Böylece Rabbimiz bu ayetiyle bize de diyor ki: Dâvetçi başkalarını kendi mesajına
çağırmadan önce kendisi kendi mesajına köklü bir biçimde iman etmesi lâzımdır.
Değilse o mesaj muallakta kalacak, o dâvâ icâbet görmeyecektir. Zü-mer
sûresindeki bir âyet-i kerîmesinde Rabbimiz peygamberinin bu konudaki tavrını
bakın şöyle anlatıyor:
"O ki
gerçeği getirdi ve onu bizzat kendisi tasdik etti. İşte onlar muttakilerin tâ
kendileridir"
(Zümer: 33)
Çünkü
peygamber insanlık için seçilmiş bir örnektir.

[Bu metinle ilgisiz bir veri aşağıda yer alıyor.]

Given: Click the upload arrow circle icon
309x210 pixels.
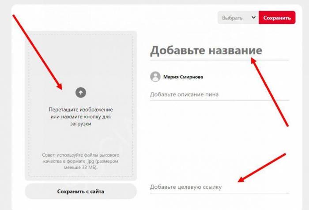Looking at the screenshot, I should [81, 92].
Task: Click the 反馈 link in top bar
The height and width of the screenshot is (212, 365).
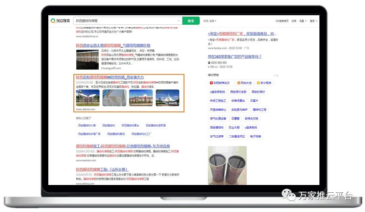Action: coord(294,21)
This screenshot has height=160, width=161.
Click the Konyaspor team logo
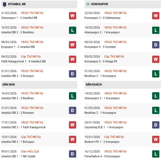(88, 4)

Kur’an-ı Kerim peygamberin kişiliği, sıfatları ve pratik uygulamalarıyla
insanlara örnek olarak takdim edildiğini haber verir. İşte burada da buyuruluyor
ki peygamber Allah’tan kendisine gelenlerin tümüne iman etti.
Hem de
O’nun ümmeti olan mü'minlerin tamamı Allah’a, Allah’ın meleklerine,
kitaplarına ve peygamberlerine iman ettiler. Allah’a iman Allah’tan gelenlerin
tümüne iman demektir. Allah’a iman Allah’ın hayata karışacağına iman demektir.
Allah’a iman onun Rab, Melik ve İlah oluşuna iman demektir. Allah’a iman
Allah’ın emir ve yasakları çerçevesinde bir hayat yaşamaya iman demektir.

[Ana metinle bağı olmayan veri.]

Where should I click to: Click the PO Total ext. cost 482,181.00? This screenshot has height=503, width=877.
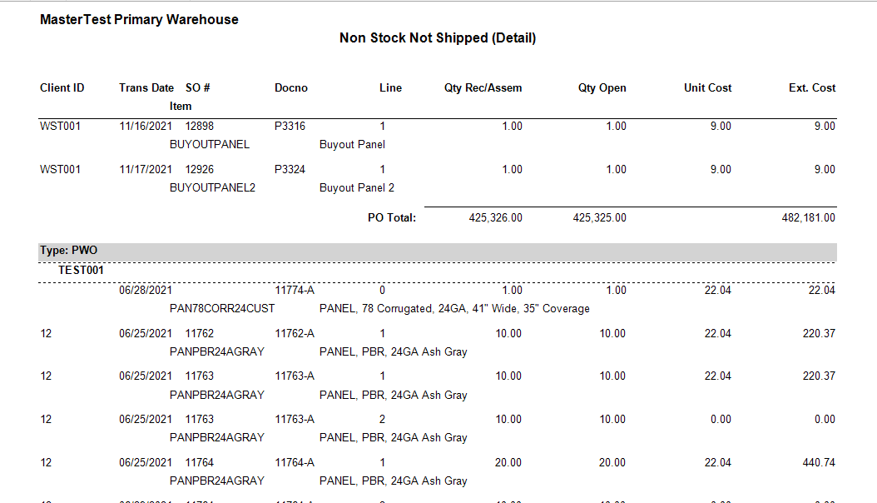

Allah’a iman Allah’ın belirlediği hayat programına iman demektir. Allah’a iman
kişinin boynundaki kulluk ipini yalnız Allah’ın eline vermesi demektir.
Meleklere
iman, Allah’ın melekleri vasıtasıyla sürekli bizimle diyalog halinde olduğuna
iman demektir. Allah’ın dünyayı yaratmış, sonra da ne haliniz varsa görün! Ben
sizinle ilgilenmiyorum. Hukukunuz, ticaretiniz, kılık kıyafetiniz, kazanmanız
harcamanız, eğitiminiz nasıl olursa olsun, nasıl bilirseniz, keyfinize nasıl
uygun gelirse öylece yaşayın! diyerek kendi köşesine çekilmiş bir Allah değil
her ân melekleri vasıtasıyla bizi kontrol altında tuttuğuna iman demektir.
Meleklere
iman onlar tarafından sürekli amellerimizin tespit edildiğine iman demektir.
Meleklere iman hesap ve kitaba iman demektir. Meleklere iman âhiret hesabına
göre bir hayat yaşamak gerektiğine iman demektir.
Sonra bu
melekler vasıtasıyla Allah’ın gönderdiği kitaplara da iman etmişlerdir o
mü'minler. Kitaplara iman Allah’ın vahiy gönderdiğine iman demektir.Allah’ın
bizi kanunsuz, yolsuz, yordamsız, plansız, programsız bırakmadığına iman
demektir. Onlarla sorumlu olduğumuza , Onların içindekilere göre bir hayat
yaşamaya ve onlardan hesaba çekilmeye imandır.
Bir de o
mü'minler Allah’ın kendileri için örnek olarak seçip görevlendirdiği
peygamberlerine de inanmışlardır. Peki peygamberlere iman ne demektir?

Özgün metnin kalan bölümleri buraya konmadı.